*Yang Akan Dikerjakan*: Salin ulang tanpa perubahan baris-baris mulai dari baris pertama data hingga baris yang memuat "click(x=716, y=171)", termasuk baris itu sendiri.

*Bahan Kutipan*:
----------

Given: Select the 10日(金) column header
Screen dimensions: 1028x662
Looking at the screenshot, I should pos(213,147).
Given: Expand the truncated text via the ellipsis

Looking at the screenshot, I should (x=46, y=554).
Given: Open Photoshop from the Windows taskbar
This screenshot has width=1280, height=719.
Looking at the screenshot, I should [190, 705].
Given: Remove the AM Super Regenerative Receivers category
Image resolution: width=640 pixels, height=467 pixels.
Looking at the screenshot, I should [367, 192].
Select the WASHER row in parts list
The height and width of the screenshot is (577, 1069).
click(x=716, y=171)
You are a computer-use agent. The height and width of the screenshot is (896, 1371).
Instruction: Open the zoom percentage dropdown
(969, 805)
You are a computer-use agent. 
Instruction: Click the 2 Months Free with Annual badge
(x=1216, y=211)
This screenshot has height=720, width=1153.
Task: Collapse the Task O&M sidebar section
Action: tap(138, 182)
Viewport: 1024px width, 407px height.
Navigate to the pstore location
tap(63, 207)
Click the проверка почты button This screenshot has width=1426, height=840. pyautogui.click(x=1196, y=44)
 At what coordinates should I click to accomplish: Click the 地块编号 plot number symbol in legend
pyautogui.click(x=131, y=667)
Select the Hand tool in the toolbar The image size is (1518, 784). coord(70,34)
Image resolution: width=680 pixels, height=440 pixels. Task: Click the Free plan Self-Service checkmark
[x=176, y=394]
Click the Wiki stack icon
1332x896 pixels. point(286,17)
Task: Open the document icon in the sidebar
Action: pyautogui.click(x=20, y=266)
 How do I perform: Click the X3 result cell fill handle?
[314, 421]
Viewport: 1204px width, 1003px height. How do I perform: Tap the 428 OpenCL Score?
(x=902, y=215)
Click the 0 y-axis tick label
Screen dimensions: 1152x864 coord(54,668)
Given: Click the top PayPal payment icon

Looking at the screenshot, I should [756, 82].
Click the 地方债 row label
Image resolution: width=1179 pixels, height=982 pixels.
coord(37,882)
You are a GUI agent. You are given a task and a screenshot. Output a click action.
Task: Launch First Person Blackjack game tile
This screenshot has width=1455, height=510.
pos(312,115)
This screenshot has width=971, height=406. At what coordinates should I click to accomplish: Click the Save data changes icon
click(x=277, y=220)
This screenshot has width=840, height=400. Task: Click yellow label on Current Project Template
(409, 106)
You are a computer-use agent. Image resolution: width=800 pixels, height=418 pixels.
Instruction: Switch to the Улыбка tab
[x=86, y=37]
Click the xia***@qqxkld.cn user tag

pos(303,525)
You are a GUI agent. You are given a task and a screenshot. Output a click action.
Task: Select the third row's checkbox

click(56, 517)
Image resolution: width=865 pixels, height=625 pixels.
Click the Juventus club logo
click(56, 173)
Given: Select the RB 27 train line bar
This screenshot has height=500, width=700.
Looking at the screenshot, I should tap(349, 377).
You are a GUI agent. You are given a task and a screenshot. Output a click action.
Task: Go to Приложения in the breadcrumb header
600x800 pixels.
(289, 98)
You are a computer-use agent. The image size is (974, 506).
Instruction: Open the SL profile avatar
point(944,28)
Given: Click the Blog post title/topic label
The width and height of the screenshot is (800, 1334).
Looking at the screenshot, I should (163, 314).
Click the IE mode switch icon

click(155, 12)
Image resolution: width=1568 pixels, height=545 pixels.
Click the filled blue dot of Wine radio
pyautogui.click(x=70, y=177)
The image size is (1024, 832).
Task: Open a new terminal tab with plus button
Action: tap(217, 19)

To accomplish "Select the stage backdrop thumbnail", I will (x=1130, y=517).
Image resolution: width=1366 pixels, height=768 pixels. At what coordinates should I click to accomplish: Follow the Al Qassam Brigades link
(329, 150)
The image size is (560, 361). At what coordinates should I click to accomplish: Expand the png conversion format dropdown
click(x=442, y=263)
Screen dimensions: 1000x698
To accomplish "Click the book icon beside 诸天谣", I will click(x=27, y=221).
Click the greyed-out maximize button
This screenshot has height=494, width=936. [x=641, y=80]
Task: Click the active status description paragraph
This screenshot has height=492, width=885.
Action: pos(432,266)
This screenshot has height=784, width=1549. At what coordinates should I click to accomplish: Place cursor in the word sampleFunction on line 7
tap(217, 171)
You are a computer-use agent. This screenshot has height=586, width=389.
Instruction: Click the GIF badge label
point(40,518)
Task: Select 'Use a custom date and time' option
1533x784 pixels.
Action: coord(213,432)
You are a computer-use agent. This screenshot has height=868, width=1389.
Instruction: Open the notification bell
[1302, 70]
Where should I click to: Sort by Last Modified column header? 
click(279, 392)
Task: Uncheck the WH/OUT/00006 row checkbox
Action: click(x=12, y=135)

----------

*Penyelesaian Lengkap*:
Given: Select the 10日(金) column header
Screen dimensions: 1028x662
Looking at the screenshot, I should pos(213,147).
Given: Expand the truncated text via the ellipsis

Looking at the screenshot, I should (x=46, y=554).
Given: Open Photoshop from the Windows taskbar
This screenshot has width=1280, height=719.
Looking at the screenshot, I should [190, 705].
Given: Remove the AM Super Regenerative Receivers category
Image resolution: width=640 pixels, height=467 pixels.
Looking at the screenshot, I should [367, 192].
Select the WASHER row in parts list
The height and width of the screenshot is (577, 1069).
click(x=716, y=171)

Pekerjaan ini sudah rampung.